Esto no es vivir, los críos sin escuela, su mujer matándose a trabajar, cuando no a espigar, o a cualquier faena que le destroza el cuerpo. Aunque el fuego en casa esté encendido, no habrá suficiente cena. Esto no es vivir, se repite una y otra vez, sin acertar a salir de ese pensamiento obsesionante a lo largo del día.
Desde la aldea hasta la capital, con la que a veces sueña, no hay otra cosa que frío, soledad y extensión vacía.
Hace dos años ganó algunos dineros cuando subió hasta las sierras de poniente a cortar madera en el verano, aunque también eran frías las noches al lado de Laguna Negra. Al final la esperanza ilusionada de ganar más, no fue nada más que pan para el hoy y hambre para el mañana. Parece que los pobres solo servimos para ser pobres, pensaba.
Seguía rememorando a lo largo del camino, cuando el año pasado en la Dehesa de la capital, se le presentó un verano tranquilo sin tener que ir a buscar los pastos. De allí se sacó una buena paga, pero la enfermedad de su mujer en el último invierno, sirvió para agotar las últimas reservas.
Desde la paridera a la aldea, no hay más que niebla, frío, y en la boca el gusto agrio del último pedazo de carne seca comido entre un paso y otro echando mano a la alforja.
Se ha hecho tarde después de contar y encerrar la última oveja.
Paso a paso, el perro a su lado, la niebla de la mañana ya hace rato que ha desaparecido, pero ha dejado un cielo nublado que a esta hora vespertina empieza a amenazar con la lluvia que no ha sido capaz de caer en todo el día. Los pájaros ya se han recogido casi todos, y comienza a buen paso su camino. Aún le quedan casi dos horas para llegar a casa.
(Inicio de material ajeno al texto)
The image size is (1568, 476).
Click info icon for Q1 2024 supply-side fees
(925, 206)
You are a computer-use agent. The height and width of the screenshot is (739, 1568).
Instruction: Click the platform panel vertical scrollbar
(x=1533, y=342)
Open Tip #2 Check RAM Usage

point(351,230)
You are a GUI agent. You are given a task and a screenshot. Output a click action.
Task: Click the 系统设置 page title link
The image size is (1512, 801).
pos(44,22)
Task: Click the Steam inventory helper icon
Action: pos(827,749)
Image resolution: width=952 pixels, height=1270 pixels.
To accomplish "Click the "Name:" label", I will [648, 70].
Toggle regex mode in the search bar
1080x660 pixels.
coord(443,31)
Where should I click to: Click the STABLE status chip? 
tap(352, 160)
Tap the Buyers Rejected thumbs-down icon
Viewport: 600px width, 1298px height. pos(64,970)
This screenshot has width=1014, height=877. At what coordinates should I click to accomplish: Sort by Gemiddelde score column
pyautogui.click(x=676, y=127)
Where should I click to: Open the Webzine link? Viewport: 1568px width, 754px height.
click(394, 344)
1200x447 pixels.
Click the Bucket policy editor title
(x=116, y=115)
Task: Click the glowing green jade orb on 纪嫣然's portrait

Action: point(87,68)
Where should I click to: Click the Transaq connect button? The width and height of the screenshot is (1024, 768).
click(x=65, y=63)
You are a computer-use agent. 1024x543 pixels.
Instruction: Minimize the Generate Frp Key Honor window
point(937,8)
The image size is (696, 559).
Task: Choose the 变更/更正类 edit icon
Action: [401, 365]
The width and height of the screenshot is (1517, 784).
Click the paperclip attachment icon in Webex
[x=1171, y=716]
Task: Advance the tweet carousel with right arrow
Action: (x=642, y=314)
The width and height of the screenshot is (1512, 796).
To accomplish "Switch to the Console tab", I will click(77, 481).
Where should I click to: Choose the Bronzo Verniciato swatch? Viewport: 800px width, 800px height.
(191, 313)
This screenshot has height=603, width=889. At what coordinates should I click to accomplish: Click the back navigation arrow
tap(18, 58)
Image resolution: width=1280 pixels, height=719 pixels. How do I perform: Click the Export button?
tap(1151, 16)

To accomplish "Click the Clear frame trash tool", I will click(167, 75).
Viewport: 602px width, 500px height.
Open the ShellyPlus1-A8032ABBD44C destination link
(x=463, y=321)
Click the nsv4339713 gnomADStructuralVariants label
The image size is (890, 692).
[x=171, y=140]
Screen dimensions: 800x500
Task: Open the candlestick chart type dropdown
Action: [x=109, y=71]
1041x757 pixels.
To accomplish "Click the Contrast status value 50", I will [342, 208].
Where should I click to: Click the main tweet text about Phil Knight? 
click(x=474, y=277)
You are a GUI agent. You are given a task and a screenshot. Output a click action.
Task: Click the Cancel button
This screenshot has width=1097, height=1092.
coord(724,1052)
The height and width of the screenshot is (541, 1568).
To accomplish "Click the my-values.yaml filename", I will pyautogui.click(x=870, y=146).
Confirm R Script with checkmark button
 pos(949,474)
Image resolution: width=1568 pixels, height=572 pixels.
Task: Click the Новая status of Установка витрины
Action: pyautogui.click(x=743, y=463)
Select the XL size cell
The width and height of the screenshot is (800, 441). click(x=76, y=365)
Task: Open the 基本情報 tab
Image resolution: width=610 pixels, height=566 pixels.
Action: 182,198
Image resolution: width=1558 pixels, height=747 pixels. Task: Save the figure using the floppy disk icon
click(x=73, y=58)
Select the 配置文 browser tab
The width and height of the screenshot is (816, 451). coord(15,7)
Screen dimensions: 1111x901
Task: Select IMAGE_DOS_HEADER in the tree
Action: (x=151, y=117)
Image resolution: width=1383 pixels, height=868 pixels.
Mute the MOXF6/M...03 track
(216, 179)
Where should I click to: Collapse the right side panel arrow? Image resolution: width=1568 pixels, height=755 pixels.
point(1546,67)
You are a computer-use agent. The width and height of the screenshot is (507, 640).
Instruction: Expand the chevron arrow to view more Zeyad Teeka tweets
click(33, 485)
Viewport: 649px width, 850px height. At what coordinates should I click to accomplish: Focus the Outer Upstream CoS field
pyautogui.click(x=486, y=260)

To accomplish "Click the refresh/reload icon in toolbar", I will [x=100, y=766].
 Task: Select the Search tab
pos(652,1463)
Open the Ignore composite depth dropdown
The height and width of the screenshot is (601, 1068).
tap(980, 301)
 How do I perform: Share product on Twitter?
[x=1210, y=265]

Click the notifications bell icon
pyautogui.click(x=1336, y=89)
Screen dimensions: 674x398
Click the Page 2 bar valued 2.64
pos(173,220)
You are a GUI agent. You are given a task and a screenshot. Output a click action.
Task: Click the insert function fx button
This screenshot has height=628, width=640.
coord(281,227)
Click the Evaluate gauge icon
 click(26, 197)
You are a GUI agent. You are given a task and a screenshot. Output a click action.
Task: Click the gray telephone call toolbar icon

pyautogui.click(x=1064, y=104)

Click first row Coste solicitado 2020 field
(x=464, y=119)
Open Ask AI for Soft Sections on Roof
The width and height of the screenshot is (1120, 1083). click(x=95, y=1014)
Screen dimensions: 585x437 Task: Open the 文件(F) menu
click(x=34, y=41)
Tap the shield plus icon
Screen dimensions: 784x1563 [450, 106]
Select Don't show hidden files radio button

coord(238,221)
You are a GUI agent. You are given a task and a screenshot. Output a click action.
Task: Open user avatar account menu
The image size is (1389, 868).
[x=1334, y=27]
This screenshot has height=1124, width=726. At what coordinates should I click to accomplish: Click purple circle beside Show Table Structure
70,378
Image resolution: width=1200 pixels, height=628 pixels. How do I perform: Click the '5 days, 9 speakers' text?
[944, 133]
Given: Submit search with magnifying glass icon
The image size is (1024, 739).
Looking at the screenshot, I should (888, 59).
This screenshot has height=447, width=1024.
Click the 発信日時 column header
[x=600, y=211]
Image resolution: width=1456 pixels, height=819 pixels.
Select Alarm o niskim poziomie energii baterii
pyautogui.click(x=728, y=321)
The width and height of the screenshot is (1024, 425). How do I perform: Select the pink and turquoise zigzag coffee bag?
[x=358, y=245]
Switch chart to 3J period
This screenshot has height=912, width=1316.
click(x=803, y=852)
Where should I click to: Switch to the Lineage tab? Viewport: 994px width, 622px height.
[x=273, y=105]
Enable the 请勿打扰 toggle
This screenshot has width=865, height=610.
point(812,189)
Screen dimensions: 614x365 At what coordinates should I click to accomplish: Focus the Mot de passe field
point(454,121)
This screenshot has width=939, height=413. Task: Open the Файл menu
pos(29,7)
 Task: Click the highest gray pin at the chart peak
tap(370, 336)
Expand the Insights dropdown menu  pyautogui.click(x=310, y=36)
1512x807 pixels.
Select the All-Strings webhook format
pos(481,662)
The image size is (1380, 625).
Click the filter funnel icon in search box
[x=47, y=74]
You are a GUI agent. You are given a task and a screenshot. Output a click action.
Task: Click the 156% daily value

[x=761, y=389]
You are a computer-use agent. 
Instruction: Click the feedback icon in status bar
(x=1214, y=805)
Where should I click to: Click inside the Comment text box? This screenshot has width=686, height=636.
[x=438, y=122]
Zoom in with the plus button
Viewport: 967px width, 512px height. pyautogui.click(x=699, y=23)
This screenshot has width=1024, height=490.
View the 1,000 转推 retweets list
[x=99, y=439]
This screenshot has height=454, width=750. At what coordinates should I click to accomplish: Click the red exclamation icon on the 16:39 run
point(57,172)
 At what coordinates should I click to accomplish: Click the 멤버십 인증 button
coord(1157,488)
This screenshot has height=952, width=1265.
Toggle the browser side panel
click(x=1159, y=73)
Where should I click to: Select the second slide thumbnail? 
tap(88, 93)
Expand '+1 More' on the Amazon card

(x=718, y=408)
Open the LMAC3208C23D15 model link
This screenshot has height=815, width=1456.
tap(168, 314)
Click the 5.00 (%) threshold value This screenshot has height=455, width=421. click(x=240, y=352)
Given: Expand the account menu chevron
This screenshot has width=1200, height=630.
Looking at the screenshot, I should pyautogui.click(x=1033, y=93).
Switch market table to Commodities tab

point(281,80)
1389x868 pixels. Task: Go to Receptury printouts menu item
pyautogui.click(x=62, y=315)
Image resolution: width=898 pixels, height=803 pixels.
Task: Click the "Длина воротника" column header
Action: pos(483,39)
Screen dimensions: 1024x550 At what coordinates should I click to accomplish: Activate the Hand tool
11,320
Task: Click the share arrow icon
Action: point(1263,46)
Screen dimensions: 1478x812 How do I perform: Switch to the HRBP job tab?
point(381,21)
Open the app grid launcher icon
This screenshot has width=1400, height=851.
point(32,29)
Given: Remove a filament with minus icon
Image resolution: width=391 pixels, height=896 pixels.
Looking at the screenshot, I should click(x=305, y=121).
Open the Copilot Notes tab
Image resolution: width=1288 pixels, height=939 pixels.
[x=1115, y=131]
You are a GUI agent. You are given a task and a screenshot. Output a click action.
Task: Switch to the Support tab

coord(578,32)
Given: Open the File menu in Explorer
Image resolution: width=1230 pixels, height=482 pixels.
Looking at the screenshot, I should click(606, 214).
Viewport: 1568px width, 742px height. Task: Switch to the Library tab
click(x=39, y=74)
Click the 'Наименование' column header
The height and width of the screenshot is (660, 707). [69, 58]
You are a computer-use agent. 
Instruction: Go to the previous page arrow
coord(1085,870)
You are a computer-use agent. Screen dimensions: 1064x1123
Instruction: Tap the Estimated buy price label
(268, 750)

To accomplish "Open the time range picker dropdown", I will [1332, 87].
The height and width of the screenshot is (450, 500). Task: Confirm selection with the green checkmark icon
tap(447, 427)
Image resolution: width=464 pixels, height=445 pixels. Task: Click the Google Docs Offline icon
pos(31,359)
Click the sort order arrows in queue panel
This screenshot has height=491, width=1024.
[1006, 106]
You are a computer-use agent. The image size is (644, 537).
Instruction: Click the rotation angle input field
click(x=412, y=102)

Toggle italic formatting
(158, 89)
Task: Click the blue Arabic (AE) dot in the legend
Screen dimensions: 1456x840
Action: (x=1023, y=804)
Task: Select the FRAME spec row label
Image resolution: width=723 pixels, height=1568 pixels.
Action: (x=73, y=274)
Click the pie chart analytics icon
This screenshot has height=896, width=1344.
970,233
Algún retumbar lejano llega por su espalda, señal inequívoca de que por las altas cumbres las piedras empiezan a sufrir con la lluvia y el viento, pronto le alcanzará y aprieta el paso animando al perro a seguirle.
Todo el páramo alto por el que atraviesa en su camino, puede ser recorrido como en un soplo por la lluvia, sin dar tiempo a cobijarse, lluvia que puede caer como una cortina seguida de otra, mucha agua, mucha, y tanta como cae, desaparece bajo el suelo, tanta y no da ninguna riqueza. El suelo es malo y ladrón, tantas aguas de tantos siglos, y todo se va, todo se va filtrando hasta manar por las fuentes secretas, ocultos manaderos con placeres de oro, dicen, nacimientos oscuros y ocultos entre los fragores de los inmensos roquedales del sur, en angostos lugares que se diría custodiados por duendes unas veces, o por gigantes otras. Con este suelo que no guarda nada para quienes viven en él, con estos fríos de invierno, con estas nieves se convive.
Como ya esperaba, las primeras gotas le alcanzan por la espalda, amortiguándose, deslizándose por el pelo de cabra de su pelliza, ya casi no se ve claro a más de veinte o treinta pasos, pero el pastor conoce muy bien el terreno, casi podría ir a la aldea con los ojos tapados, sin caer en ningún sitio.
El silencio anterior previo a la lluvia, ha dado paso a este sonido de criba continuado, a este sonido de sus pies y del run-run del caminar del perro. Extiende el paraguas y se da ánimos en continuar, sigue bajando hacia la aldea, al igual que baja su dignidad ante la campaña que se avecina en los pastos de invierno. Pero sabe que llegará.